Figure 1 illustrates the East Branch Chester Creek and the Ridley Creek headwaters area. The East Branch Chester Creek originates in the northwest quadrant of figure 1 and flows in a south-southeast direction before turning in an east direction at West Chester Reservoir. Downstream from West Chester Reservoir a south-southeast oriented tributary and a northeast oriented (barbed) tributary join the East Branch Chester Creek before the East Branch turns again to flow in a south-southeast direction.
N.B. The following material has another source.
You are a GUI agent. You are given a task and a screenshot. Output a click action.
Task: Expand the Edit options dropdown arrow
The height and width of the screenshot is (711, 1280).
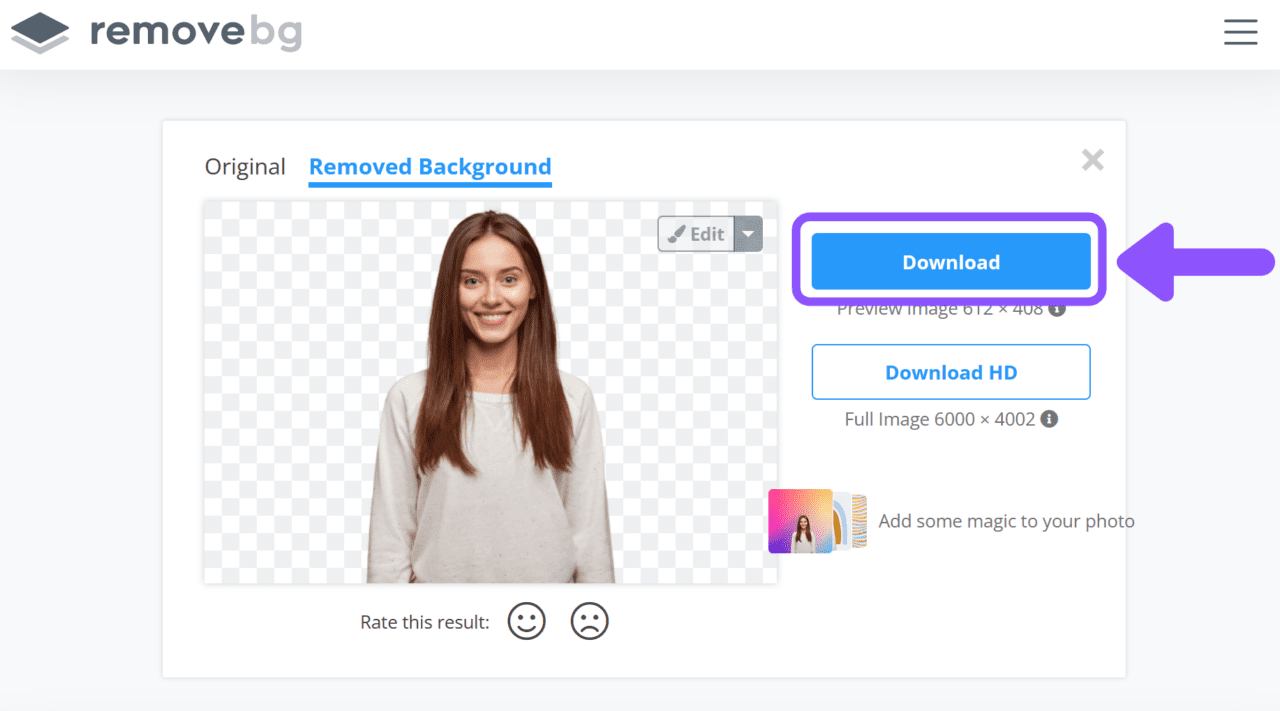[x=747, y=233]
Ridley Creek originates north of Hershey Mill (just north of the north center edge of figure 1) and then flows in a south-southeast direction to near East Goshen School before turning in a southeast direction to flow to the east edge of figure 1. Unlabelled drainage along the west edge of figure 1 flows to the East Branch Brandywine Creek.
The drainage divide separating the East Branch Chester Creek and Ridley Creek drainage basins is marked by several saddles or notches linking tributary valleys draining in opposite directions. Locations 1 and 2 identify two of these saddles or notches. The saddle or notch at location 1 is approximately 30 feet deep while the saddle or notch at location 2 is more than 60 feet deep. North and south of Rocky Hill near the south edge of figure 1 are additional notches or saddles, which are about 30 feet deep. West of the West Chester Reservoir the drainage divide between the East Branch Chester Creek and the East Branch Brandywine Creek tributaries is also crossed by saddles or notches that are 30 or more feet deep.
The saddles or notches seen in figure 1 are evidence of closely spaced southwest oriented flood flow channels, such as might be found in an anastomosing channel complex, supplying large volumes of water to an actively eroding newly eroded East Branch Brandywine Creek drainage basin that crossed the region seen in figure 1 just prior to headward erosion of the deeper East Branch Chester Creek valley and its tributary valleys, which was followed by headward erosion of the deeper Ridley Creek and its tributary valleys. Evidence seen in figure 1 suggests headward erosion of southeast and south-southeast oriented anastomosing channel complex captured flood flow from a shallower southwest oriented anastomosing channel complex. Floodwaters came from the northeast almost certainly before deep erosion of the region to the northeast had occurred. The deep Brandywine, Chester, and Ridley Creek valley systems were probably eroding headward from what at that time was a newly eroded and deep Delaware River valley that was actively eroding headward along a major southwest oriented flood flow channel.